Start of EXERCISE DATA

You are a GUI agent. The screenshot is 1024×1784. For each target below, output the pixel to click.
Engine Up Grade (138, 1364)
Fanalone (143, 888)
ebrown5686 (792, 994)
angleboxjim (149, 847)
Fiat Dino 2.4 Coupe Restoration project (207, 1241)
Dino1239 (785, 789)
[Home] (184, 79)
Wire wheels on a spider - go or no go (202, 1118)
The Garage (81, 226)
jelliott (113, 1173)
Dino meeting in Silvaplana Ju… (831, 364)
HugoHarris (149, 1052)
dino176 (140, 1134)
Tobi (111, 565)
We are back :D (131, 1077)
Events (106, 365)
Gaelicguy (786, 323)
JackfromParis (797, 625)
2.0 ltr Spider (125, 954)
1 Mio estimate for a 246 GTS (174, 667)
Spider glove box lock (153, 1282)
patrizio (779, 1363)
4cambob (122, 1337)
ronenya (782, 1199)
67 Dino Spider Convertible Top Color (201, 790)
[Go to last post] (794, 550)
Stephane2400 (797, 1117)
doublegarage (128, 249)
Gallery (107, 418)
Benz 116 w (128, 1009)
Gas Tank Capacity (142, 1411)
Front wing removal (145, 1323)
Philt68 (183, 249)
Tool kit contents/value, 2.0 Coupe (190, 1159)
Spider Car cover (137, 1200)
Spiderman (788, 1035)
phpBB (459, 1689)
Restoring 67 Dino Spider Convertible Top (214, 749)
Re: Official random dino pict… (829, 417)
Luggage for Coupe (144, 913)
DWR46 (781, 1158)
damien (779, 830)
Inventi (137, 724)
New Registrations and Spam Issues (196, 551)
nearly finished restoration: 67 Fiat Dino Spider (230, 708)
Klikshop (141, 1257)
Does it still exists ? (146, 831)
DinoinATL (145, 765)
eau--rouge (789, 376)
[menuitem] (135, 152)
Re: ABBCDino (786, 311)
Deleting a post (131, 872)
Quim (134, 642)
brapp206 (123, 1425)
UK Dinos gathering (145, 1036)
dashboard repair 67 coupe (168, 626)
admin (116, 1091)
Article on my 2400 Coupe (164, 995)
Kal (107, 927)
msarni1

End of EXERCISE DATA

§ **WHAT IS BEING ASKED**:
Once you reach the line that contains "ronenya (782, 1199)", print it and every line after it exactly as written, stopping at the last line of the records and adding nothing.

§ **ANSWER TO THIS TASK**:
ronenya (782, 1199)
67 Dino Spider Convertible Top Color (201, 790)
[Go to last post] (794, 550)
Stephane2400 (797, 1117)
doublegarage (128, 249)
Gallery (107, 418)
Benz 116 w (128, 1009)
Gas Tank Capacity (142, 1411)
Front wing removal (145, 1323)
Philt68 (183, 249)
Tool kit contents/value, 2.0 Coupe (190, 1159)
Spider Car cover (137, 1200)
Spiderman (788, 1035)
phpBB (459, 1689)
Restoring 67 Dino Spider Convertible Top (214, 749)
Re: Official random dino pict… (829, 417)
Luggage for Coupe (144, 913)
DWR46 (781, 1158)
damien (779, 830)
Inventi (137, 724)
New Registrations and Spam Issues (196, 551)
nearly finished restoration: 67 Fiat Dino Spider (230, 708)
Klikshop (141, 1257)
Does it still exists ? (146, 831)
DinoinATL (145, 765)
eau--rouge (789, 376)
[menuitem] (135, 152)
Re: ABBCDino (786, 311)
Deleting a post (131, 872)
Quim (134, 642)
brapp206 (123, 1425)
UK Dinos gathering (145, 1036)
dashboard repair 67 coupe (168, 626)
admin (116, 1091)
Article on my 2400 Coupe (164, 995)
Kal (107, 927)
msarni1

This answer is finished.